# VULKANBIKE EIFELMARATHON  8./9. Sept.



## Eifelbike (6. August 2007)

Hallo Biker,

bald ist es wieder so weit! 

*Der VulkanBike Eifelmarathon als Eintagesveranstaltung. *

Denkt an die Anmeldung! www.vulkanbike.de


Sportliche Grüße aus der Vulkaneifel

Eifelbike
www.eifelbike.de


----------



## elvis4000 (9. September 2007)

Hallo Leute.

Hier eine Anfrage an alle, die am Wochenende in der Eifel unterwegs waren. Da ich beruflich verhindert war, interessiere ich mich für dei GPS Daten der diesjährigen Vulkanbike Route. Wäre toll wenn sich jemand meldet, der sein GPS dabei hatte. Streckenlänge zuerst einmal egal.

Danke an euch.


----------



## MTB-News.de




----------



## Schlammcatcher (10. September 2007)

Ich war zwar dabei (Halbmarathon), habe aber leider kein GPS.
Trotzdem auch von mir eine Frage: Ich hatte nur 55 km anstatt der angekündigten 60 KM auf dem Tacho. Geht jetzt mein Tacho tierisch falsch oder was habt ihr gemessen?
Habe mir für die letzten 10 km noch'n paar Körner aufbewahrt und plötzlich war ich im Ziel...


----------



## Cecil974 (11. September 2007)

Hatte auch nur knapp 55 Km auf dem Tacho. War aber auch ganz froh dass es rum war


----------



## Schlammcatcher (11. September 2007)

Ich fand die Strecke nicht besonders aufregend. Gut, die Schiebestrecken durch den Schlamm waren ganz lustig, aber vom technischen Anspruch nicht zu vergleichen mit der Saarschleife oder auch dem Schinderhannes (Meine Meinung). Ich wäre schon gerne noch'n paar Kilometerchen gefahren!

Allerdings war die Sache mit den versetzten Starts ganz gut geregelt, es hat kaum Stau gegeben.


----------



## Houschter (11. September 2007)

Was die Streckenlänge angeht war wohl auch der Marathon kürzer! Ich hatte im Ziel knapp 81km auf der Uhr, am Bike-Waschplatz bestätigten mir zwei andere Biker diesen Wert. Von der Strecke an sich war ich auch enttäuscht, viel zu viel Waldautobahn!  Bin wohl von der Trailfülle im pfälzer Wald verwöhnt!  Organisation, Rahmenprogramm und Ausschilderung waren aber perfekt. Alles in allem eine gelungene Sache, wie ich finde.


----------



## Chr!s (11. September 2007)

Weiß jemand, wos Bilder von der Bike-Night gibt?


----------



## Jens (11. September 2007)

Oh, ein knapp 19er Schnitt mit dem Singlespeed is ja nett, hab ich grad aus der Ergebnisliste entnommen.<Prahl> Ich glaub dann probier ich den Wasgau auch mit einem Gang.
Die Strecke war eigendlich wie jedes Jahr, ich hatte wirklich nix zu Meckern, ok die lustigen Passagen waren eigentlich immer zu voll. Aber das gibt es beim Wasgau am Anfang auch. Das verteilt sich halt etwas besser, weil es sehr viele Singletrails gibt.

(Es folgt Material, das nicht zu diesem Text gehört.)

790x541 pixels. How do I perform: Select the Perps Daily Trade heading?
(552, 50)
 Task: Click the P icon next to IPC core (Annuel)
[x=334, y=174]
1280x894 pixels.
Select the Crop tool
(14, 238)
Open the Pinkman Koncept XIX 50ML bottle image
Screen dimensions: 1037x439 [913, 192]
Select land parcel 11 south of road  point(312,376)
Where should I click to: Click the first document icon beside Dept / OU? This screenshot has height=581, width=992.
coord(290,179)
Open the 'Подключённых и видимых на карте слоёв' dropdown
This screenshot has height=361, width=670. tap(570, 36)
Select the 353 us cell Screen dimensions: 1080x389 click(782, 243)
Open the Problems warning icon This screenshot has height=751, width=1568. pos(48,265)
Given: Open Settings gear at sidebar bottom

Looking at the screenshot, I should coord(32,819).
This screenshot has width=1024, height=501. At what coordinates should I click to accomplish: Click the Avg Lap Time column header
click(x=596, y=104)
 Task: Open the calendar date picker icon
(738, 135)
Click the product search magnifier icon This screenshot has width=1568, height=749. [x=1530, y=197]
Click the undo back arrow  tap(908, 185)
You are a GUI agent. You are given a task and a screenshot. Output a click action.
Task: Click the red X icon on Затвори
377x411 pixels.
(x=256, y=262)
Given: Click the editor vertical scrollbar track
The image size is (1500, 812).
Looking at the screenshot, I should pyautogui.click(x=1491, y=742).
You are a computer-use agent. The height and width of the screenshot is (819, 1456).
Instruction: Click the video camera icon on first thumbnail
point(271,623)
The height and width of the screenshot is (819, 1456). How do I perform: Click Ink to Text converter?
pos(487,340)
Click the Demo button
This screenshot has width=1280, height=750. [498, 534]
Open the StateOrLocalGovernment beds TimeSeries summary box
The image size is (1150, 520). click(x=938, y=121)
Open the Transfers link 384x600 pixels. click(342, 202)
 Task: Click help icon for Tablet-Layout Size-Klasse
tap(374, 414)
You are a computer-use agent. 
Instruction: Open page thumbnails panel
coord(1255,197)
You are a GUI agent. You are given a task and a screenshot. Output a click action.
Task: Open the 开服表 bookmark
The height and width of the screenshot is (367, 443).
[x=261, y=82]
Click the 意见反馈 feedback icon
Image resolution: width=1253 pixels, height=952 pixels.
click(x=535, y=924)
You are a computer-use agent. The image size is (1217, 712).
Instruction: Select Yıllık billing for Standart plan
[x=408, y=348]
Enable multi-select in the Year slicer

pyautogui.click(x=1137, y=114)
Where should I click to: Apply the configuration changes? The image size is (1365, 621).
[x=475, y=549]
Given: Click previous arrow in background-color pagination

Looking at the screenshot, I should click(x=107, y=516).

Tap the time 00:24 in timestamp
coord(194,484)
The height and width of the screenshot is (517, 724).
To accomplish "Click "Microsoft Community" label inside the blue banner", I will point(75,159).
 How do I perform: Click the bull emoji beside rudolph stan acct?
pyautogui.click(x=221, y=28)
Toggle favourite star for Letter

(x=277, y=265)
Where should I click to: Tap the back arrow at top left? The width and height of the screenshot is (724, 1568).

Ich fahr auf jeden Fall nächstes Jahr wieder in der Eifel. is ne schöne Vorbereitung für die Pfalz

Grüße, Jens


----------



## Schlammcatcher (12. September 2007)

Jens schrieb:


> Oh, ein knapp 19er Schnitt mit dem Singlespeed is ja nett, hab ich grad aus der Ergebnisliste entnommen.<Prahl> Ich glaub dann probier ich den Wasgau auch mit einem Gang.
> Grüße, Jens



Jau, laut meiner Ergebnisliste habe ich fast einen 20er Schnitt hingelegt. Wenn die Strecke in Wirklichkeit bisschen kürzer war, relativiert sich das ganze...dann ist's nur noch ein knapper 18er Schnitt.

Übrigens: auch für mich wars ne schöne Veranstaltung


----------



## bonner (16. September 2007)

ich fand die Strecke auch eher Anspruchslos. Schinderhannes z.B. ist da ein ganz anderes Kaliber (und danach ein anderesGefühl in den Beinen). Die Organisation fand ich aber auch erste Sahne.


----------



## Jens (22. September 2007)

Die Bilder sind da.


----------



## MTB-News.de




----------



## toncoc (23. September 2007)

Houschter schrieb:


> Was die Streckenlänge angeht war wohl auch der Marathon kürzer! Ich hatte im Ziel knapp 81km auf der Uhr, am Bike-Waschplatz bestätigten mir zwei andere Biker diesen Wert. Von der Strecke an sich war ich auch enttäuscht, viel zu viel Waldautobahn!  Bin wohl von der Trailfülle im pfälzer Wald verwöhnt!  Organisation, Rahmenprogramm und Ausschilderung waren aber perfekt. Alles in allem eine gelungene Sache, wie ich finde.



stimmt wohl, aber der lieserpfad ist halt tabu.
und was die trailanteile betrifft, gibt es keine besseren als die mara´s in der pfalz.
da kann allenfalls der keiler noch mithalten.


----------